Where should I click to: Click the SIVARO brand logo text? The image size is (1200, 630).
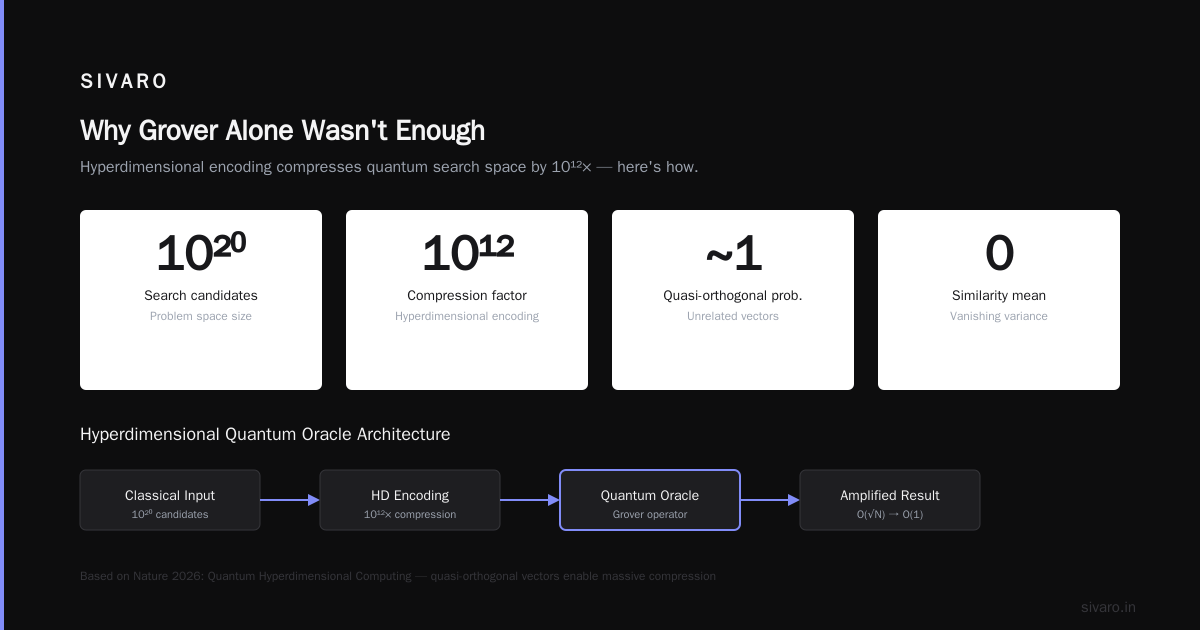pos(124,82)
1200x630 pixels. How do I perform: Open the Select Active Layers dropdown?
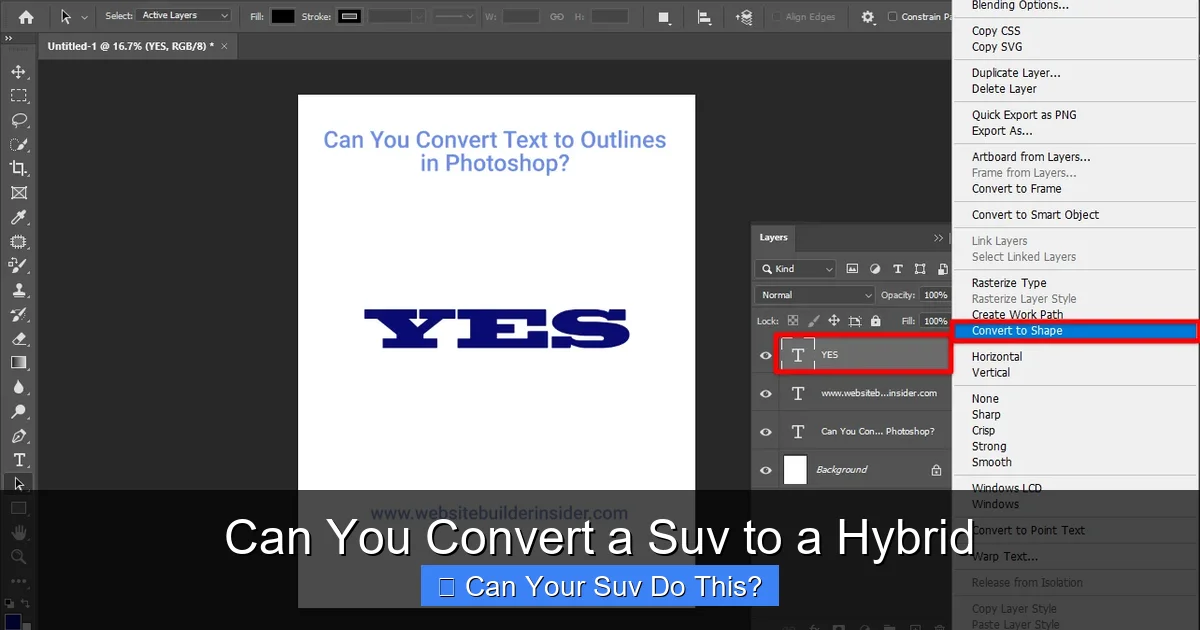(185, 15)
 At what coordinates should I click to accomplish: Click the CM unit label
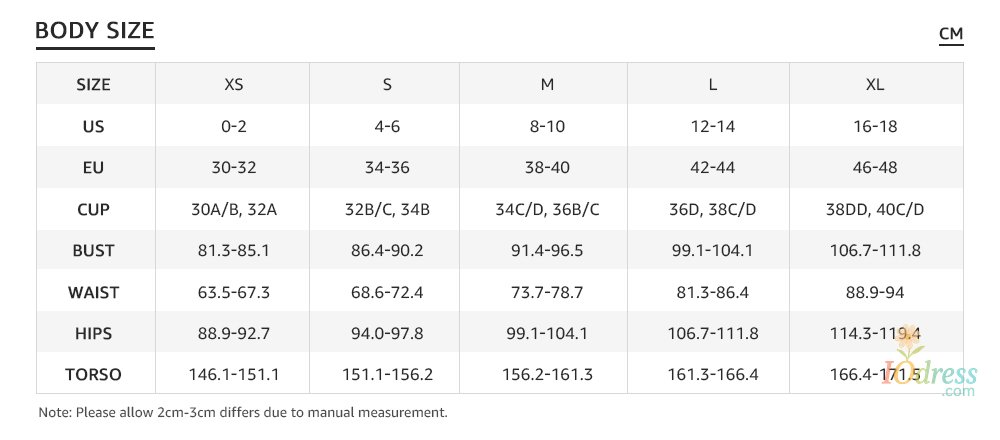pos(951,35)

++++++++++++++++++++

### EXERCISE TASK
Rewrite the records with "dropdown" changed to "drop-down menu" and everything else kept the same. Leave out the pictures.

### OUTPUT OF THE TASK
Where should I click to: Click the SIVARO brand logo text? The image size is (1200, 630).
pos(124,82)
1200x630 pixels. How do I perform: Open the Select Active Layers drop-down menu?
(185, 15)
 At what coordinates should I click to accomplish: Click the CM unit label
pos(951,35)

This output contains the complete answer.